_Work to complete_:
Using the line with "Task: Expand the Régimen fiscal dropdown" as your starting point, transcribe it and each line beneath it word for word until the records run out, without pictures.

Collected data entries
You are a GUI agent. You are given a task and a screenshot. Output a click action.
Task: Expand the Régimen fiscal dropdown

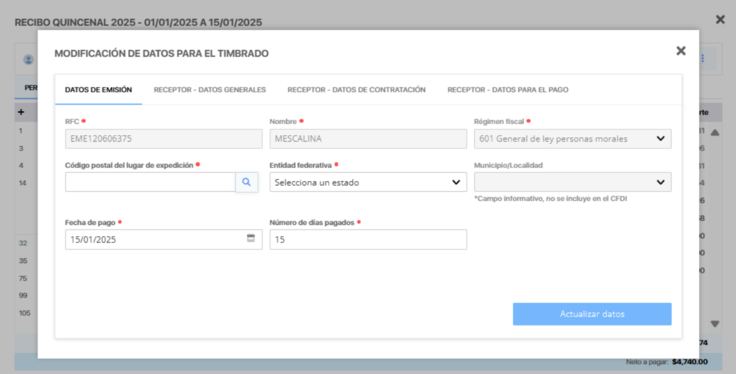(573, 139)
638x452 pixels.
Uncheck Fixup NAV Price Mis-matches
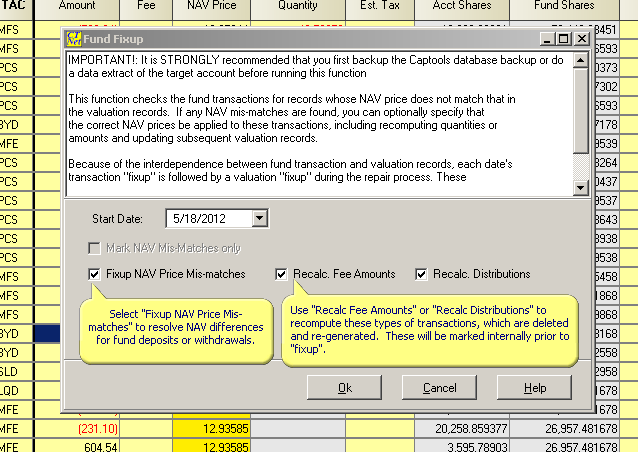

_Output for this task_:
Task: Expand the Régimen fiscal dropdown

(573, 139)
638x452 pixels.
Uncheck Fixup NAV Price Mis-matches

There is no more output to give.